Segment Start: DATA TO PROCESS

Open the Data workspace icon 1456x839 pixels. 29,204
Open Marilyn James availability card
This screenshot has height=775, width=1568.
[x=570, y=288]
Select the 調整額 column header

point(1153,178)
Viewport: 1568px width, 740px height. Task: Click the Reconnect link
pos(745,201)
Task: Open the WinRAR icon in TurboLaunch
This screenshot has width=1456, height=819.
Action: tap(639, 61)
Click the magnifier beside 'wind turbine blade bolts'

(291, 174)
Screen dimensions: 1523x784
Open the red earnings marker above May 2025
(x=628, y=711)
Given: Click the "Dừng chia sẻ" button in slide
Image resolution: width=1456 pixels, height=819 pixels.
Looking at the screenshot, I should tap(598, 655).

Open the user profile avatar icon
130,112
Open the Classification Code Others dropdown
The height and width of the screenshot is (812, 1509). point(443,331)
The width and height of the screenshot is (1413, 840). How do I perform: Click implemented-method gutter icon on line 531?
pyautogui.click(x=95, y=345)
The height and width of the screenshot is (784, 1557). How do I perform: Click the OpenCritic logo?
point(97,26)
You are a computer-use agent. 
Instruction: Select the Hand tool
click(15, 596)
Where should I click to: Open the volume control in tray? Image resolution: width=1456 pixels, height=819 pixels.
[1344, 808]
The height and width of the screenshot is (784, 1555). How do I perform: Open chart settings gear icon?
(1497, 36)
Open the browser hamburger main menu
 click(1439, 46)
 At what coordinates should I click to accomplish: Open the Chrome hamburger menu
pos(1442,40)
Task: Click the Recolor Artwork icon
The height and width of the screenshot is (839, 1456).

Segment End: DATA TO PROCESS

### WHAT THIS TASK INVOLVES:
Reproduce, with no other lines, the one containing "Open the browser hamburger main menu" and all lines after it through the end of the data above.

### ANSWER FOR THE TASK:
Open the browser hamburger main menu
 click(1439, 46)
 At what coordinates should I click to accomplish: Open the Chrome hamburger menu
pos(1442,40)
Task: Click the Recolor Artwork icon
The height and width of the screenshot is (839, 1456).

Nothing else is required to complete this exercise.